37x only makes sense if the growing continues, otherwise better to put the money is a high yield savings account. The big question mark of course is how long that growth can continue for. At the current rate their revenue and earnings are both growing I don't see how that's sustainable long term. But maybe sustainable enough to a point where the current investment can get to a break even in say 15 years.

arcanemachiner|7 months ago

Compared to Palantir's P/E ratio of ~750, that seems very reasonable.

nativeit|7 months ago

I can understand that, at least in theory. I feel like this is one of the only contexts where markets accommodate long-term thinking, which frustrates my own sensibilities. Thanks for the add’l perspective.

rdsubhas|7 months ago

Or 23 years if the currency depreciates 2% each year.
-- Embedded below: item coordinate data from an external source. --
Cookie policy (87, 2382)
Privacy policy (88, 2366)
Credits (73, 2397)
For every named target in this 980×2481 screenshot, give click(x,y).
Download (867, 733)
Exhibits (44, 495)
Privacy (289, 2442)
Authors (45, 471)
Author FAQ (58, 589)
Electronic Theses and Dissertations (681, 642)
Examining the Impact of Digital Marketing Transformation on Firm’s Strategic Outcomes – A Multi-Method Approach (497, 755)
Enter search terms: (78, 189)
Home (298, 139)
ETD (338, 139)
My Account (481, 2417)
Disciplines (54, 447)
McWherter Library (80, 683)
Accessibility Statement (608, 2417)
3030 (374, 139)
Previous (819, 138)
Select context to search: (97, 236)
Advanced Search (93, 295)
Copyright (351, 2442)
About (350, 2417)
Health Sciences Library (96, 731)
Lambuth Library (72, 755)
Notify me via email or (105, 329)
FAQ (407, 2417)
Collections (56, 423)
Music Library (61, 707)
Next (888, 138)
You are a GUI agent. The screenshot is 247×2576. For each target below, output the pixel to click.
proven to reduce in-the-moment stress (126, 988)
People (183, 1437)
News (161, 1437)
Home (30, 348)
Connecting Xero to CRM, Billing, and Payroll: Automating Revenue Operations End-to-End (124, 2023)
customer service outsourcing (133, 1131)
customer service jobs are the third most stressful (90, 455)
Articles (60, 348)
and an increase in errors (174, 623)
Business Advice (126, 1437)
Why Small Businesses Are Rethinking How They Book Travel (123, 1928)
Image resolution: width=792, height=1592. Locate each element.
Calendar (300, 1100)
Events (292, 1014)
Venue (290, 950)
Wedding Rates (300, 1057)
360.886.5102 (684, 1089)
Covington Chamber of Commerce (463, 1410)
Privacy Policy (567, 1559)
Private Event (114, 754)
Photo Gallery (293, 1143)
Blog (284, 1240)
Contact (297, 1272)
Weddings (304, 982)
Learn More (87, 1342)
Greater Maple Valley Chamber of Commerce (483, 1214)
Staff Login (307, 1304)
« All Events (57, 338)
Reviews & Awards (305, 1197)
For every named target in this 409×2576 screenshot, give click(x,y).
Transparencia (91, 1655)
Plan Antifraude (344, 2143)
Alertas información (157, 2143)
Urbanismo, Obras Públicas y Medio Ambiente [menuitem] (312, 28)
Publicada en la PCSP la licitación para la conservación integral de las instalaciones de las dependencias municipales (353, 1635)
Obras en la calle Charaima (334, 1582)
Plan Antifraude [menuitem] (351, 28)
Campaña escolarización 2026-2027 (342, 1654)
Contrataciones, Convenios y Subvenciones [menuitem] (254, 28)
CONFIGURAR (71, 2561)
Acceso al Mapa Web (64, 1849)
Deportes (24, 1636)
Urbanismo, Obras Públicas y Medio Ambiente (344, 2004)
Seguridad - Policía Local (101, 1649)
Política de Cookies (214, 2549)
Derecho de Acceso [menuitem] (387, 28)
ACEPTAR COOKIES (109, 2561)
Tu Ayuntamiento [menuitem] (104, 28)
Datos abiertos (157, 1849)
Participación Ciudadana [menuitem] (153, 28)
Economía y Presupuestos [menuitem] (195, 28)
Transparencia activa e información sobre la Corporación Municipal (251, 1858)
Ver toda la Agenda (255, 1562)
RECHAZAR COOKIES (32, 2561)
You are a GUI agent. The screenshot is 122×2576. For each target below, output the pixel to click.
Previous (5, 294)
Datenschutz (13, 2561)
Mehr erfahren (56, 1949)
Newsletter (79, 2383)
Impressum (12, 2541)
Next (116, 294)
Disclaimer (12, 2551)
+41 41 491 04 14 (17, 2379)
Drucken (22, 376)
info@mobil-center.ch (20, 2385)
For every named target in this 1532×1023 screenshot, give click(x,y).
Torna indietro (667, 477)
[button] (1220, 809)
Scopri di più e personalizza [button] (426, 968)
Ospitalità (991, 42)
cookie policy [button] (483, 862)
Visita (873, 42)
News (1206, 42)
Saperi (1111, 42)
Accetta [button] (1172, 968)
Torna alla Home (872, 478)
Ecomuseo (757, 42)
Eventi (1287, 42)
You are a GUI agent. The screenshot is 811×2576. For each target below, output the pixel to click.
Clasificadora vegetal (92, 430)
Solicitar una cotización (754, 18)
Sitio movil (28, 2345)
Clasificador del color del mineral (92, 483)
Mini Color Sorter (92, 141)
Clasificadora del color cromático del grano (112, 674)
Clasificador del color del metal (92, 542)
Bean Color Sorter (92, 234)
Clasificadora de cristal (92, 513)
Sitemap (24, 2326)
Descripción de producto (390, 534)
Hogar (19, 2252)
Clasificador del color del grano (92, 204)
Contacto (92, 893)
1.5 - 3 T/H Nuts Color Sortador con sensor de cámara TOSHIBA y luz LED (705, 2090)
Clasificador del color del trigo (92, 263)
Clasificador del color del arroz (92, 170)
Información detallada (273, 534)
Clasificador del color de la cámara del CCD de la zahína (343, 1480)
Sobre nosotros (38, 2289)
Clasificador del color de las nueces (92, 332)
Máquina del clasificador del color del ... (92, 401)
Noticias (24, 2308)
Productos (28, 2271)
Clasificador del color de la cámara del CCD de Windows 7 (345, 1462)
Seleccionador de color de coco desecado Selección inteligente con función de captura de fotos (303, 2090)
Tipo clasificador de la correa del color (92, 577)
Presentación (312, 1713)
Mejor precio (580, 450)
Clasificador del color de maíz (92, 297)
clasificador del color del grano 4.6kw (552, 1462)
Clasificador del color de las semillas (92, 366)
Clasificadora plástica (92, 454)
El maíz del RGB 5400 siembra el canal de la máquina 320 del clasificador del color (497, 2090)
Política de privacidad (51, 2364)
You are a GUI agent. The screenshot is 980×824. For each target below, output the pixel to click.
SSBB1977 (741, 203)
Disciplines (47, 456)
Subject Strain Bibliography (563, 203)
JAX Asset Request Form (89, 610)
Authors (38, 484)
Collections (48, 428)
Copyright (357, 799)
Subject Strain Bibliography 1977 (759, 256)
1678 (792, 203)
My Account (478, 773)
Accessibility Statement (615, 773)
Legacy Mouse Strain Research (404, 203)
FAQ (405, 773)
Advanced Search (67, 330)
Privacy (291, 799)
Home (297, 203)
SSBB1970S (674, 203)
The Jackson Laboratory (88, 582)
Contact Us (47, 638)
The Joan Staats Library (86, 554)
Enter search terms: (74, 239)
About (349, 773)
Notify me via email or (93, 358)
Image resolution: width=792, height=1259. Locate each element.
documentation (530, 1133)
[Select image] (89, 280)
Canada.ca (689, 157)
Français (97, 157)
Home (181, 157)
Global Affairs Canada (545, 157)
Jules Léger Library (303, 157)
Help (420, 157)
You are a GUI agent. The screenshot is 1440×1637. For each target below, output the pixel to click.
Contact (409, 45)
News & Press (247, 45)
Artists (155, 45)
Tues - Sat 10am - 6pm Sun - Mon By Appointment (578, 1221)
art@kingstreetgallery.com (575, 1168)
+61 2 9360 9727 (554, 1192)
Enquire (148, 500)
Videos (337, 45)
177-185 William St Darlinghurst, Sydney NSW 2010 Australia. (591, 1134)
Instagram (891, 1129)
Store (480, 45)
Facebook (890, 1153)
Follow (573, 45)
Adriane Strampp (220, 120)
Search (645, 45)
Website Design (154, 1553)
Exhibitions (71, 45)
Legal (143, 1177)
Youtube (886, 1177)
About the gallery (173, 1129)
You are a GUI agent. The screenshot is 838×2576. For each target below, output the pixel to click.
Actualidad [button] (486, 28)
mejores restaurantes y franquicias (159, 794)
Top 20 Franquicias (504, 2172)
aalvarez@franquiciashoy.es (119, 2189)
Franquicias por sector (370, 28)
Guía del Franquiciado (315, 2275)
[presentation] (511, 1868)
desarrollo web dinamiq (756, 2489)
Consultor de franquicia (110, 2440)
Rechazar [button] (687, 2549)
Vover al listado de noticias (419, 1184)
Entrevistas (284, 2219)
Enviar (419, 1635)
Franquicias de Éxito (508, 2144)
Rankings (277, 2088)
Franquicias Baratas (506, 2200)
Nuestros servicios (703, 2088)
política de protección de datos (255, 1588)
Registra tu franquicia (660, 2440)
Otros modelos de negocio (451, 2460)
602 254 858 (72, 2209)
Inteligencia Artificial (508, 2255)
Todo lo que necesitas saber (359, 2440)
Or 16 years at 5% inflation.

ElevenLathe|7 months ago

Seems pretty unlikely to me that they can sustain their current earnings until 2062, but I'm no Wall St analyst.

scottiebarnes|7 months ago

Yes, that is a limit of the model (PE ratio) that we're using. It requires the holding of all variables to be constant, which is not practical.

We use it as a snapshot in time to check our sanity and to allow us to compare apples to oranges.

That said, you could have made the same statement about AAPL or MSFT 20-30 years ago, and you would have been dead wrong.

yibg|7 months ago

Doesn't need to be sustainable until 2062 though. It'll take until 2062 to break even if they keep with projected numbers for next year. They can be flat forever after that and it'll still be 37 years to break even. If they maintain the same growth for even 5 years, the break even time shrinks down dramatically.